Please return every record exactly as it appears.

-----

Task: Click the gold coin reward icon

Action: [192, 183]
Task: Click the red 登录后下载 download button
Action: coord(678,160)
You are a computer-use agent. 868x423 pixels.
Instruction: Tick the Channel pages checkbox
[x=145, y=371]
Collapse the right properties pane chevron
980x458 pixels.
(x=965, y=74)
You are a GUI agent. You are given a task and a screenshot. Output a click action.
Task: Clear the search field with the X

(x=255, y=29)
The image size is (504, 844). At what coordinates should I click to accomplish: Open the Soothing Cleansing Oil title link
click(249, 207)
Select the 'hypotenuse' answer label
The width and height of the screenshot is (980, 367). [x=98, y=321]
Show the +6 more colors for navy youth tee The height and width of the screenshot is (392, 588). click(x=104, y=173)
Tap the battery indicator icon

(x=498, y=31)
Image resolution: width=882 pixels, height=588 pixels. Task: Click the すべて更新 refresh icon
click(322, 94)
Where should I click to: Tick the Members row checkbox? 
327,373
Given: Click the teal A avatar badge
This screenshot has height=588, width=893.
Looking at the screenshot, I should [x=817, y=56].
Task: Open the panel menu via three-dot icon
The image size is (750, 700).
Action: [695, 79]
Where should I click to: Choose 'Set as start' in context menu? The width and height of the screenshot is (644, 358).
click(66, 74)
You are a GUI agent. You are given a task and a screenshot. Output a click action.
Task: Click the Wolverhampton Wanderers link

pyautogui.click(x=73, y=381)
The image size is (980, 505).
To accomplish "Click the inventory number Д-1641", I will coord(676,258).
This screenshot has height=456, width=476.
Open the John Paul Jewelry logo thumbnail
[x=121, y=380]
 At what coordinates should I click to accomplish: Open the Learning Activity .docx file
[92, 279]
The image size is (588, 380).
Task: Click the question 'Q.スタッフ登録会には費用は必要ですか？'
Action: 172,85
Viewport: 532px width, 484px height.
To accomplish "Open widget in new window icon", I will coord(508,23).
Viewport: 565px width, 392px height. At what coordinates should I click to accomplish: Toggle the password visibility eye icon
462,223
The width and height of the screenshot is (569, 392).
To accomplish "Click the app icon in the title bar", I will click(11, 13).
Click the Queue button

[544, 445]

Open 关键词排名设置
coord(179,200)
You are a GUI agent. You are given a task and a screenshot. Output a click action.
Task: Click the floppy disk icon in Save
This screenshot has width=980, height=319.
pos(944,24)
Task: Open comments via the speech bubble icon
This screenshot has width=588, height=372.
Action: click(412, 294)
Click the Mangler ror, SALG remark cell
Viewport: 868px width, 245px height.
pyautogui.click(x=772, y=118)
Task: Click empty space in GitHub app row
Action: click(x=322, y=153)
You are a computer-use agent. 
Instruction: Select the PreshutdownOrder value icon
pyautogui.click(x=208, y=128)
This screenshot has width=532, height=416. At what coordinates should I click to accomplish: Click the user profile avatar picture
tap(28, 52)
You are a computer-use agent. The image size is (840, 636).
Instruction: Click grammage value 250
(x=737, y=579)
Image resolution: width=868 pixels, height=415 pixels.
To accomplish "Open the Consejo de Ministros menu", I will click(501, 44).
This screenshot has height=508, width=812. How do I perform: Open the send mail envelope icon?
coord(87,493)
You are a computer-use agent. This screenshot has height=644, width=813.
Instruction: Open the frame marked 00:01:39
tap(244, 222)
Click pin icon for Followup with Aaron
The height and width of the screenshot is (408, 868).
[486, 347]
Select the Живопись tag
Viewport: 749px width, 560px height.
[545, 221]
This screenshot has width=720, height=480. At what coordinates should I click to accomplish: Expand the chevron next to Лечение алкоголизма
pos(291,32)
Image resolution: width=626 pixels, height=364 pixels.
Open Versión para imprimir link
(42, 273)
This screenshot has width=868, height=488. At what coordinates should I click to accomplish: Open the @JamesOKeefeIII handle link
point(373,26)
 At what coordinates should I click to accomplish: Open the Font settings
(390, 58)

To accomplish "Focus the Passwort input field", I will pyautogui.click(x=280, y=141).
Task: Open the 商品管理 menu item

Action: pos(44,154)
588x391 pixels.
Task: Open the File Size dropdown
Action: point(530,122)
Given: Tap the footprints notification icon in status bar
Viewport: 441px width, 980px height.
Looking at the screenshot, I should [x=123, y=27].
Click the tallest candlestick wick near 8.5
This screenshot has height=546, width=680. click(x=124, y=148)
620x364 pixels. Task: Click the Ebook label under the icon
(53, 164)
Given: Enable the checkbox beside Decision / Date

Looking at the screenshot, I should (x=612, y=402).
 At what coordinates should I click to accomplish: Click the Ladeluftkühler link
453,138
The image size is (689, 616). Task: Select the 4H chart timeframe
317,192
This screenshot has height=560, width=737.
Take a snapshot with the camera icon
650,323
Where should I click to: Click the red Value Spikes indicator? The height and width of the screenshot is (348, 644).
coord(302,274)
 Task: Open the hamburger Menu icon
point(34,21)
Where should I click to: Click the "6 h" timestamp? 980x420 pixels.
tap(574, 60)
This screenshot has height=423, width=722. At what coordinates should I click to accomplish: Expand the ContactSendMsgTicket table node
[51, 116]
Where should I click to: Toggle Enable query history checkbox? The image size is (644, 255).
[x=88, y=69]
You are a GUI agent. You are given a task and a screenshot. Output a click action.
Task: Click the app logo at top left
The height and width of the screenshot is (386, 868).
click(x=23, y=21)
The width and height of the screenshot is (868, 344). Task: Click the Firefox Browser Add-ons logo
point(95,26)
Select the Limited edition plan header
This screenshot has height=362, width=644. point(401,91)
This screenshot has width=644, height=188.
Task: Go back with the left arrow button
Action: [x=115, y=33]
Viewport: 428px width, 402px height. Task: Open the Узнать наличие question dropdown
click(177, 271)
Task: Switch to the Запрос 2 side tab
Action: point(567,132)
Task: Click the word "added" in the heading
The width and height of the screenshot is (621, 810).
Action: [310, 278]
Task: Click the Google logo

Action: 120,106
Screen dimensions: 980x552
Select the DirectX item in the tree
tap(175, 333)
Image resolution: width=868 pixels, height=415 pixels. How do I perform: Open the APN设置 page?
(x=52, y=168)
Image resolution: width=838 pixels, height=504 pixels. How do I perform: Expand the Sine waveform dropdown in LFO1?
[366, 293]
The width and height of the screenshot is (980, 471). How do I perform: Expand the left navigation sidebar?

-----

== Final answer ==
Task: Click the gold coin reward icon

Action: [192, 183]
Task: Click the red 登录后下载 download button
Action: coord(678,160)
You are a computer-use agent. 868x423 pixels.
Instruction: Tick the Channel pages checkbox
[x=145, y=371]
Collapse the right properties pane chevron
980x458 pixels.
(x=965, y=74)
You are a GUI agent. You are given a task and a screenshot. Output a click action.
Task: Clear the search field with the X

(x=255, y=29)
The image size is (504, 844). At what coordinates should I click to accomplish: Open the Soothing Cleansing Oil title link
click(249, 207)
Select the 'hypotenuse' answer label
The width and height of the screenshot is (980, 367). [x=98, y=321]
Show the +6 more colors for navy youth tee The height and width of the screenshot is (392, 588). click(x=104, y=173)
Tap the battery indicator icon

(x=498, y=31)
Image resolution: width=882 pixels, height=588 pixels. Task: Click the すべて更新 refresh icon
click(322, 94)
Where should I click to: Tick the Members row checkbox? 
327,373
Given: Click the teal A avatar badge
This screenshot has height=588, width=893.
Looking at the screenshot, I should [x=817, y=56].
Task: Open the panel menu via three-dot icon
The image size is (750, 700).
Action: [695, 79]
Where should I click to: Choose 'Set as start' in context menu? The width and height of the screenshot is (644, 358).
click(66, 74)
You are a GUI agent. You are given a task and a screenshot. Output a click action.
Task: Click the Wolverhampton Wanderers link

pyautogui.click(x=73, y=381)
The image size is (980, 505).
To accomplish "Click the inventory number Д-1641", I will coord(676,258).
This screenshot has height=456, width=476.
Open the John Paul Jewelry logo thumbnail
[x=121, y=380]
 At what coordinates should I click to accomplish: Open the Learning Activity .docx file
[92, 279]
The image size is (588, 380).
Task: Click the question 'Q.スタッフ登録会には費用は必要ですか？'
Action: 172,85
Viewport: 532px width, 484px height.
To accomplish "Open widget in new window icon", I will coord(508,23).
Viewport: 565px width, 392px height. At what coordinates should I click to accomplish: Toggle the password visibility eye icon
462,223
The width and height of the screenshot is (569, 392).
To accomplish "Click the app icon in the title bar", I will click(11, 13).
Click the Queue button

[544, 445]

Open 关键词排名设置
coord(179,200)
You are a GUI agent. You are given a task and a screenshot. Output a click action.
Task: Click the floppy disk icon in Save
This screenshot has width=980, height=319.
pos(944,24)
Task: Open comments via the speech bubble icon
This screenshot has width=588, height=372.
Action: click(412, 294)
Click the Mangler ror, SALG remark cell
Viewport: 868px width, 245px height.
pyautogui.click(x=772, y=118)
Task: Click empty space in GitHub app row
Action: click(x=322, y=153)
You are a computer-use agent. 
Instruction: Select the PreshutdownOrder value icon
pyautogui.click(x=208, y=128)
This screenshot has width=532, height=416. At what coordinates should I click to accomplish: Click the user profile avatar picture
tap(28, 52)
You are a computer-use agent. The image size is (840, 636).
Instruction: Click grammage value 250
(x=737, y=579)
Image resolution: width=868 pixels, height=415 pixels.
To accomplish "Open the Consejo de Ministros menu", I will click(501, 44).
This screenshot has height=508, width=812. How do I perform: Open the send mail envelope icon?
coord(87,493)
You are a computer-use agent. This screenshot has height=644, width=813.
Instruction: Open the frame marked 00:01:39
tap(244, 222)
Click pin icon for Followup with Aaron
The height and width of the screenshot is (408, 868).
[486, 347]
Select the Живопись tag
Viewport: 749px width, 560px height.
[545, 221]
This screenshot has width=720, height=480. At what coordinates should I click to accomplish: Expand the chevron next to Лечение алкоголизма
pos(291,32)
Image resolution: width=626 pixels, height=364 pixels.
Open Versión para imprimir link
(42, 273)
This screenshot has width=868, height=488. At what coordinates should I click to accomplish: Open the @JamesOKeefeIII handle link
point(373,26)
 At what coordinates should I click to accomplish: Open the Font settings
(390, 58)

To accomplish "Focus the Passwort input field", I will pyautogui.click(x=280, y=141).
Task: Open the 商品管理 menu item

Action: pos(44,154)
588x391 pixels.
Task: Open the File Size dropdown
Action: point(530,122)
Given: Tap the footprints notification icon in status bar
Viewport: 441px width, 980px height.
Looking at the screenshot, I should [x=123, y=27].
Click the tallest candlestick wick near 8.5
This screenshot has height=546, width=680. click(x=124, y=148)
620x364 pixels. Task: Click the Ebook label under the icon
(53, 164)
Given: Enable the checkbox beside Decision / Date

Looking at the screenshot, I should (x=612, y=402).
 At what coordinates should I click to accomplish: Click the Ladeluftkühler link
453,138
The image size is (689, 616). Task: Select the 4H chart timeframe
317,192
This screenshot has height=560, width=737.
Take a snapshot with the camera icon
650,323
Where should I click to: Click the red Value Spikes indicator? The height and width of the screenshot is (348, 644).
coord(302,274)
 Task: Open the hamburger Menu icon
point(34,21)
Where should I click to: Click the "6 h" timestamp? 980x420 pixels.
tap(574, 60)
This screenshot has height=423, width=722. At what coordinates should I click to accomplish: Expand the ContactSendMsgTicket table node
[51, 116]
Where should I click to: Toggle Enable query history checkbox? The image size is (644, 255).
[x=88, y=69]
You are a GUI agent. You are given a task and a screenshot. Output a click action.
Task: Click the app logo at top left
The height and width of the screenshot is (386, 868).
click(x=23, y=21)
The width and height of the screenshot is (868, 344). Task: Click the Firefox Browser Add-ons logo
point(95,26)
Select the Limited edition plan header
This screenshot has height=362, width=644. point(401,91)
This screenshot has width=644, height=188.
Task: Go back with the left arrow button
Action: [x=115, y=33]
Viewport: 428px width, 402px height. Task: Open the Узнать наличие question dropdown
click(177, 271)
Task: Switch to the Запрос 2 side tab
Action: point(567,132)
Task: Click the word "added" in the heading
The width and height of the screenshot is (621, 810).
Action: [310, 278]
Task: Click the Google logo

Action: 120,106
Screen dimensions: 980x552
Select the DirectX item in the tree
tap(175, 333)
Image resolution: width=868 pixels, height=415 pixels. How do I perform: Open the APN设置 page?
(x=52, y=168)
Image resolution: width=838 pixels, height=504 pixels. How do I perform: Expand the Sine waveform dropdown in LFO1?
[366, 293]
The width and height of the screenshot is (980, 471). How do I perform: Expand the left navigation sidebar?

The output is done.